7 May 2020

Victory in Europe Day, VE Day, on 8 May 1945 marked the unconditional surrender of German forces to the Allies following five years and eight months of war in Europe. It came eight days after Adolf Hitler’s suicide on 30 April, after which the mantle of President of Germany had been taken up by Admiral Karl Donitz. VE day was a decisive moment: the final defeat of one of the most murderous and ideologically malevolent regimes in history.

When the 75th anniversary of VE dawns on 8 May 2020, many Europeans will reflect on the enormous sacrifices made by so many Allied soldiers, including millions from British and French colonies. Due to the global Covid-19 pandemic, Europe will not have the opportunity to celebrate in the same way that so many did in 1945. Yet, we can still memorialise and remember. For those in Germany, of course, reflections are likely to be more complicated. Donitz, it should be remembered, was seeking to preserve the lives of millions of Germans who had suffered during the war and also faced an uncertain future at the hands of occupying forces.

In Abingdon School’s Jekyll Gardens is a memorial stone commemorating the lives of 16 Old Abingdonians who died during the Second World War. Dating from the 1960s, and originally located in front of what is now Beech Court, it was paid for by Old Abingdonians who had attended the school in the 1920s and wished to pay tribute to friends who had given their lives in the service of their country. The inscribed initials provide a poignant reminder that these OAs who died fighting in the war were fathers, husbands, sons, siblings and friends. They are always sorely missed.

The Abingdonian Magazine of Christmas 1945 lists 49 former pupils who lost their lives in service; several further names were added in the Christmas 1946 issue, which also includes the reflections of OA Stanley Paige (‘S.D.P’) on his time in the RAF, operating in the Middle East and Mediterranan. VE Day was for many a day of great relief and hope, a significant unifying moment; but for some there was not the opportunity to see the liberation of the brave new world that they fought to defend. To borrow Churchill’s wonderful words: whether it is those that died during the war, immediately after or survived much longer, or are surviving today, we can only say that never was so much owed by so many, to so few. It is beyond argument that a world dominated by Nazi Germany would have been one of further, unimaginable horrors.
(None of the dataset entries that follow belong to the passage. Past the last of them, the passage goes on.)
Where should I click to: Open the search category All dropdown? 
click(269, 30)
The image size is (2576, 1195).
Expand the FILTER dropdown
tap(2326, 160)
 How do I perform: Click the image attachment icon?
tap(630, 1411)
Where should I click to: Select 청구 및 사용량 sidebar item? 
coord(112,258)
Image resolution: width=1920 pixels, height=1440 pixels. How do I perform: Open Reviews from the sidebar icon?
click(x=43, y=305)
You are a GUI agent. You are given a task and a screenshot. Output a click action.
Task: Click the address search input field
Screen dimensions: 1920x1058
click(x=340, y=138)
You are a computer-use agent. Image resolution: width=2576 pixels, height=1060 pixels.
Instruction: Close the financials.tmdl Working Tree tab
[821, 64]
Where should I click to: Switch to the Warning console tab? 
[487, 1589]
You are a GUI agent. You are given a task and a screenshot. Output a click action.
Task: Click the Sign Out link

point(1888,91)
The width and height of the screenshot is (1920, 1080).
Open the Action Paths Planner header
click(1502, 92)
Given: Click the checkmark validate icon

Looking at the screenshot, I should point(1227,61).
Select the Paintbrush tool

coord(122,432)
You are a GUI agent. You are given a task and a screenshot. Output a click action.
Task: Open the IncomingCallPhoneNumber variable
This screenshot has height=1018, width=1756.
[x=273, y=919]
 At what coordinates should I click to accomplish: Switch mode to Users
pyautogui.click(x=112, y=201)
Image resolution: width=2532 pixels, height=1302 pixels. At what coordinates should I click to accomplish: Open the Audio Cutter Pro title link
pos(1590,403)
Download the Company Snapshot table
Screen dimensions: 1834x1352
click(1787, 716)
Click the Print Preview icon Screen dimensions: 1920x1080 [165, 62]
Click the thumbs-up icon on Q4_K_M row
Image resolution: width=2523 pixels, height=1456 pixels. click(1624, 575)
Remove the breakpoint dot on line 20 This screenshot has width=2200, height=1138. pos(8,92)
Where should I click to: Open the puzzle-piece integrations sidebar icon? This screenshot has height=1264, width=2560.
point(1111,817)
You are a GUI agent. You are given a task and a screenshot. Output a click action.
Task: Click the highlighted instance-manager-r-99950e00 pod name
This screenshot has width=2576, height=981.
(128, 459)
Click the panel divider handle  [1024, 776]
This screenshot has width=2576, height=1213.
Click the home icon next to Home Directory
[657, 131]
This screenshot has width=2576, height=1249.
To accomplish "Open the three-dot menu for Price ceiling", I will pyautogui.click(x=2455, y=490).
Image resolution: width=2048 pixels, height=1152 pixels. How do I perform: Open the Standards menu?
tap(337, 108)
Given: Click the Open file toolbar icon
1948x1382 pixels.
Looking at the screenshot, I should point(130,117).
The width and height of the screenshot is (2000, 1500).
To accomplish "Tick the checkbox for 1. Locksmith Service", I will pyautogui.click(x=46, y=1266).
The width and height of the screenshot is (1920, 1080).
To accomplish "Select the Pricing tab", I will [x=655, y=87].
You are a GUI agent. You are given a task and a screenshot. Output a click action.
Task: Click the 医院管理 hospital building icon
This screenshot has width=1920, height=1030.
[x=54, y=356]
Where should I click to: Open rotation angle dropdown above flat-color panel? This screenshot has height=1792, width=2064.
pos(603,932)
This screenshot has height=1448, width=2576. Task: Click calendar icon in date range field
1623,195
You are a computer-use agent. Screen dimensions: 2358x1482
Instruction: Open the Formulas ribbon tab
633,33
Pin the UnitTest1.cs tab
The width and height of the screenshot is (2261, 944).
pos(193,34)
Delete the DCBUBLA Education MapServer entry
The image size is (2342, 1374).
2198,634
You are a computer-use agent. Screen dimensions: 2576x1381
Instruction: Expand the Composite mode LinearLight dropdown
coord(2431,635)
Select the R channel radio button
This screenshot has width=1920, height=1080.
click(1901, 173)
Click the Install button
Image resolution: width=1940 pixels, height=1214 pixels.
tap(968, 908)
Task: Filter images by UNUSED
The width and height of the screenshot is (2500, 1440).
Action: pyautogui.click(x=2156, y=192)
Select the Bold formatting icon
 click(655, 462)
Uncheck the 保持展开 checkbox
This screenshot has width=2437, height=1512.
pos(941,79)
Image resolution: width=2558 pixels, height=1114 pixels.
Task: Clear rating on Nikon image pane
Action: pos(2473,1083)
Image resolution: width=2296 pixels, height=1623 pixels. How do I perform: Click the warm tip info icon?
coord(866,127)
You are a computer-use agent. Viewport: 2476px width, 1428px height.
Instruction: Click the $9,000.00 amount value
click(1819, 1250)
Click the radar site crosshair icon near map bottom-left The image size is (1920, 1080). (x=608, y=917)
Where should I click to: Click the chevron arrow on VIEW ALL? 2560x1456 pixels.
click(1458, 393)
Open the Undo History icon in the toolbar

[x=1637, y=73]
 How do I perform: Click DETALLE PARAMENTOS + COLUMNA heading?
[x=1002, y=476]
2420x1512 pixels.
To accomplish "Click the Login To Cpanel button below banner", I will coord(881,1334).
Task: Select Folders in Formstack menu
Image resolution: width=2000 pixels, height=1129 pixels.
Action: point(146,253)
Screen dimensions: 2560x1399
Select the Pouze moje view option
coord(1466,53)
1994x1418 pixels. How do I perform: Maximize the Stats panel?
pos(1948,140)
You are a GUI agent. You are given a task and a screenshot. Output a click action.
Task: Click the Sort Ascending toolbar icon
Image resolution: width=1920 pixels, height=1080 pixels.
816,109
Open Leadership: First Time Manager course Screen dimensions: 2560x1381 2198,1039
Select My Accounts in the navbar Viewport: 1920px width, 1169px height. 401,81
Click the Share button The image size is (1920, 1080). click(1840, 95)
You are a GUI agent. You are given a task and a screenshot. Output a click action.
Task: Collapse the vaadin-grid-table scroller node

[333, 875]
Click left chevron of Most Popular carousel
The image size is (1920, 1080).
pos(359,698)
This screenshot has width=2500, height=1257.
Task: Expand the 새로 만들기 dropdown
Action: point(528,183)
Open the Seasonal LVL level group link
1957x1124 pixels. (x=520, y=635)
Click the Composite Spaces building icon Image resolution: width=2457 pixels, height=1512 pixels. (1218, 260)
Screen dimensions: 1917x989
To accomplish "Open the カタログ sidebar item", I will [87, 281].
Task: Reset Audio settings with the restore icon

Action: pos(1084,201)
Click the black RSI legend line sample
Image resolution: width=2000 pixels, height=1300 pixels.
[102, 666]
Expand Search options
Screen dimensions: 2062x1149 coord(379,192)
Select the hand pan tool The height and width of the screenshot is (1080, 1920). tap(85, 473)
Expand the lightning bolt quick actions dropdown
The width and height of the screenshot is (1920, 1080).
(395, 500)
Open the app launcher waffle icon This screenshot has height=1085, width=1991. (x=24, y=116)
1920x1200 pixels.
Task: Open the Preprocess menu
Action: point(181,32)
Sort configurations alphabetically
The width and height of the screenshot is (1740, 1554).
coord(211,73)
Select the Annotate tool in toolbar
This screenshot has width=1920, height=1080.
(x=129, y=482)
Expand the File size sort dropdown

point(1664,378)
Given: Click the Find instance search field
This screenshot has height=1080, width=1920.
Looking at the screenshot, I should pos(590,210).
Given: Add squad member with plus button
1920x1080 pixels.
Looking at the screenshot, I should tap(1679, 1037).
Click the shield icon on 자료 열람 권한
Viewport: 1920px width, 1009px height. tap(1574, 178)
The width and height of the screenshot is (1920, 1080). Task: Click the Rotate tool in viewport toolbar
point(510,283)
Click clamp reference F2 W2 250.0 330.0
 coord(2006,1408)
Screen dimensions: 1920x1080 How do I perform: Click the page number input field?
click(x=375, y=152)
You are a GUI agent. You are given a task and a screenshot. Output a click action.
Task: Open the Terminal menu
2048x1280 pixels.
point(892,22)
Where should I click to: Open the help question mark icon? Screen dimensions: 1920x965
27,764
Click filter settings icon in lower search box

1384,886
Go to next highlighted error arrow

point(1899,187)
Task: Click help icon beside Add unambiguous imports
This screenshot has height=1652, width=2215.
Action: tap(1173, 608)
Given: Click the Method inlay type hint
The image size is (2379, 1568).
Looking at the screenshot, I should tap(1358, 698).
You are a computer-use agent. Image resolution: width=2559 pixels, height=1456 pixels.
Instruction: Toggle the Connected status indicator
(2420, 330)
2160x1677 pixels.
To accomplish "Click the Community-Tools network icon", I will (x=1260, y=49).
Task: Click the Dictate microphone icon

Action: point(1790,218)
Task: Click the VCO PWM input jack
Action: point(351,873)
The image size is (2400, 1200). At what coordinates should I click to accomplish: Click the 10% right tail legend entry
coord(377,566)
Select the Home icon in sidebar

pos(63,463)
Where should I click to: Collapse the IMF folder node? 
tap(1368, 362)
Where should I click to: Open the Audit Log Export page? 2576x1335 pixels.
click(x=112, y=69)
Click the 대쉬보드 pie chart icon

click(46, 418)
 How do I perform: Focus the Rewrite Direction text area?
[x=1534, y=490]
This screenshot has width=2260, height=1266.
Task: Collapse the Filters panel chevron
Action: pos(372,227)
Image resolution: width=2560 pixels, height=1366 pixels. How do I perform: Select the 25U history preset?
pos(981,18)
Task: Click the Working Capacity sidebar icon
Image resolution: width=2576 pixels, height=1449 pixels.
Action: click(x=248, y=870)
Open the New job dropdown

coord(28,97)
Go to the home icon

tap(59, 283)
Memories of moments of national triumph, unity, relief or celebration are complex. Victory in Europe did not mean the end of the Second World War; the conflict raged on in the Pacific for another three months, and the scars of the conflict in Europe were deep and long lasting. The Abingdonian Magazine Christmas edition of 1945, published seven months after VE Day, also tells the story of C.C. Painter, an OA, who had “died recently in a German concentration camp. He was arrested with his 19-year-old son by the German military authorities in Jersey, 1943. When they were transferred to another camp the son died of bronchial pneumonia and C. C. Painter, who was ill, could not stand the evacuation in open carriage[sic] in rain and snow without food and died from exposure in three days.” Papers released from Whitehall on 1 December 1992 revealed the extent to which the Jersey and Guernsey administrations collaborated with the occupation, and the Home Office’s determination to sweep complaints under the carpet after the war. C. C. Painter died as a tragic victim of war. Alongside such stories and its wider commemoration of the School’s war dead, the Abingdonian Magazine of the war years, and the years immediately after, published reports of the rugby XVs, football, the school library and ‘war savings’. The efforts to maintain normal school life while memorialising, and never forgetting, the lives of former pupils is what represents the beacon of hope in this story – a unity of purpose and a desire to preserve the bonds of community while being willing to reveal and confront difficult truths.